===== Supplied entries =====

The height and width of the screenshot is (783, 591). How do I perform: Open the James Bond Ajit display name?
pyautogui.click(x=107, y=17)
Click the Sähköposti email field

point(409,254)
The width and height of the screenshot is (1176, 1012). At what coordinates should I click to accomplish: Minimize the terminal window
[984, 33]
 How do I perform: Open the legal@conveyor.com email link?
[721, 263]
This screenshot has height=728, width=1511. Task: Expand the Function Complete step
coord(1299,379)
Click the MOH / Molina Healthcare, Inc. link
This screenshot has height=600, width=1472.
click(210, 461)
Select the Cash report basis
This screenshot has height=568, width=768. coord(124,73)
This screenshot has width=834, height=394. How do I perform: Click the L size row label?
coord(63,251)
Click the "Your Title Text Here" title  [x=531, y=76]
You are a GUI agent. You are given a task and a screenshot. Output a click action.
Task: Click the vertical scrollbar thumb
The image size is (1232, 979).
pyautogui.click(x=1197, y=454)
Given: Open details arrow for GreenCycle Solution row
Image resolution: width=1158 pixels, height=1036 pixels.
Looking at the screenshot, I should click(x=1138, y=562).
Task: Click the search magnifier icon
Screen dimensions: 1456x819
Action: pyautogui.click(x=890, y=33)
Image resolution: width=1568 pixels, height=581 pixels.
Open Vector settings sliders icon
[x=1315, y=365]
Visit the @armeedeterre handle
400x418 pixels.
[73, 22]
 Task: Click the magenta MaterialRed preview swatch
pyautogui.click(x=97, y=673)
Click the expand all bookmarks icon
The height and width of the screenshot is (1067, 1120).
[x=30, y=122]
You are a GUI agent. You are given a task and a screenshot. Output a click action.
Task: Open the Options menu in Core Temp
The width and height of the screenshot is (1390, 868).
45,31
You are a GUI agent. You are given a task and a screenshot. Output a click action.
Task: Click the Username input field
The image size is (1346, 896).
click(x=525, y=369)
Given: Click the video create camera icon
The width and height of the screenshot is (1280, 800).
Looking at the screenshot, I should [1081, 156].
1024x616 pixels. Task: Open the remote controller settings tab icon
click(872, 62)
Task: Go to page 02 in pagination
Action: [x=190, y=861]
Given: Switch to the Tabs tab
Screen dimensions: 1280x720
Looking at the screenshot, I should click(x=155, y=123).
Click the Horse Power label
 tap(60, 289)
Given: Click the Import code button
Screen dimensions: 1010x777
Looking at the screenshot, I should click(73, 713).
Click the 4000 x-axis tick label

=====

_The task_:
Given the records above, restate word for word only the lines starting at the one with "This screenshot has height=728, width=1511." and ending at the one with "Task: Click the vertical scrollbar thumb".

_Finished exercise_:
This screenshot has height=728, width=1511. Task: Expand the Function Complete step
coord(1299,379)
Click the MOH / Molina Healthcare, Inc. link
This screenshot has height=600, width=1472.
click(210, 461)
Select the Cash report basis
This screenshot has height=568, width=768. coord(124,73)
This screenshot has width=834, height=394. How do I perform: Click the L size row label?
coord(63,251)
Click the "Your Title Text Here" title  [x=531, y=76]
You are a GUI agent. You are given a task and a screenshot. Output a click action.
Task: Click the vertical scrollbar thumb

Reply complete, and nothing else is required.